Records provided.
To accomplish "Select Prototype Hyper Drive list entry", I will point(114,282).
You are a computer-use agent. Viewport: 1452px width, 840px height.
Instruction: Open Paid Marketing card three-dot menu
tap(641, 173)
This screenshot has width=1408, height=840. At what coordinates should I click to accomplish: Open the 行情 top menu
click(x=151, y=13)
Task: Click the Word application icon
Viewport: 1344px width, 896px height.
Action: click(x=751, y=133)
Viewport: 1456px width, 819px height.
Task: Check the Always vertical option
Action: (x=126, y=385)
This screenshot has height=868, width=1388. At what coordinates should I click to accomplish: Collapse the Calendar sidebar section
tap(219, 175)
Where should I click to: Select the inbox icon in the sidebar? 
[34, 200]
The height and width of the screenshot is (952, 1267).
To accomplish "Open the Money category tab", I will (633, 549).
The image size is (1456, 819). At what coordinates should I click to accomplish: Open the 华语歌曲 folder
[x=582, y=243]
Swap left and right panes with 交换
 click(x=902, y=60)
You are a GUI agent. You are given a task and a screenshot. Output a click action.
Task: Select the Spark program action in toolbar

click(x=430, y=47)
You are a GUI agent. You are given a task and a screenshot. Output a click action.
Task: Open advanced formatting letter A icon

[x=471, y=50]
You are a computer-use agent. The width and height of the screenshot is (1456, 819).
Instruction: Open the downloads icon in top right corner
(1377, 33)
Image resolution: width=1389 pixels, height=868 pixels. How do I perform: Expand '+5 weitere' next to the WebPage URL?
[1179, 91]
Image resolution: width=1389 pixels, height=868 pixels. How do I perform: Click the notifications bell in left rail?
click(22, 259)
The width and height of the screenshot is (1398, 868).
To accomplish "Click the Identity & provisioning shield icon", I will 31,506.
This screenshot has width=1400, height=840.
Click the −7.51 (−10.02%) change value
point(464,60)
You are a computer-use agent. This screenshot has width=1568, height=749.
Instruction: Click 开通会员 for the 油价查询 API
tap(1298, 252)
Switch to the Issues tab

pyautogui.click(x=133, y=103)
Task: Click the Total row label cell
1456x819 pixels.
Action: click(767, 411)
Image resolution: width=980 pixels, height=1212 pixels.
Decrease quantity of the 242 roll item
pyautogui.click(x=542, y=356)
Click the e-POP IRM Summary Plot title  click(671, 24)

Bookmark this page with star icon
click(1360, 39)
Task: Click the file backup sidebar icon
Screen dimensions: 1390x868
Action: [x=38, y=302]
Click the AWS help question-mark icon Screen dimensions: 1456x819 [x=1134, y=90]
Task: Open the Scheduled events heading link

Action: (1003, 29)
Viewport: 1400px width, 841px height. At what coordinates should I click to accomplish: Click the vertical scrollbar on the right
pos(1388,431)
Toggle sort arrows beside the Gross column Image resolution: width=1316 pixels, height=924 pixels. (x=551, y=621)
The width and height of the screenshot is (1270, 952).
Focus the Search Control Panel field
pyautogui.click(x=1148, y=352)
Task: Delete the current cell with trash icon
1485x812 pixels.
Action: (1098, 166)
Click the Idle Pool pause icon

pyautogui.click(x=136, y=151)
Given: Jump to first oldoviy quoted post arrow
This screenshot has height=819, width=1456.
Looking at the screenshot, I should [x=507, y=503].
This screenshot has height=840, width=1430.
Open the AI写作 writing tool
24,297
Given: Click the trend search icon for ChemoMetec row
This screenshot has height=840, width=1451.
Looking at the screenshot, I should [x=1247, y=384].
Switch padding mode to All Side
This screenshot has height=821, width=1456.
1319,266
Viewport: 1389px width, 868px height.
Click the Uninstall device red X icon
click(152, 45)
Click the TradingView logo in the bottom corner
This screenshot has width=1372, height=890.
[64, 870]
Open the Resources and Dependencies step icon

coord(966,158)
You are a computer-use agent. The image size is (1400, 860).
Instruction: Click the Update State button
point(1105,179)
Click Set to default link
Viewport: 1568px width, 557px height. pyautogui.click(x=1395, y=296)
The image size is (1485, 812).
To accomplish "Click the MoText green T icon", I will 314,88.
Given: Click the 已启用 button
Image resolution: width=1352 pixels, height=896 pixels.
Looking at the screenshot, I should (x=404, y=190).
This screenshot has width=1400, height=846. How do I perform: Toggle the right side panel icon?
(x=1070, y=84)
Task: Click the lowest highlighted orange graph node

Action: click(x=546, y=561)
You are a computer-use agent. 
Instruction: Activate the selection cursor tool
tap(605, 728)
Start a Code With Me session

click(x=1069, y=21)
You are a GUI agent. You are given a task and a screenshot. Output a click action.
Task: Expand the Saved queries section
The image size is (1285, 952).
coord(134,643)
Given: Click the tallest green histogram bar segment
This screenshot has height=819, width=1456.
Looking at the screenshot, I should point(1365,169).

Assignment.
Verbatim output is expected for the lines from the start of the data to the line in which "Task: Click the Word application icon" appears, both included.

Answer box.
To accomplish "Select Prototype Hyper Drive list entry", I will point(114,282).
You are a computer-use agent. Viewport: 1452px width, 840px height.
Instruction: Open Paid Marketing card three-dot menu
tap(641, 173)
This screenshot has width=1408, height=840. At what coordinates should I click to accomplish: Open the 行情 top menu
click(x=151, y=13)
Task: Click the Word application icon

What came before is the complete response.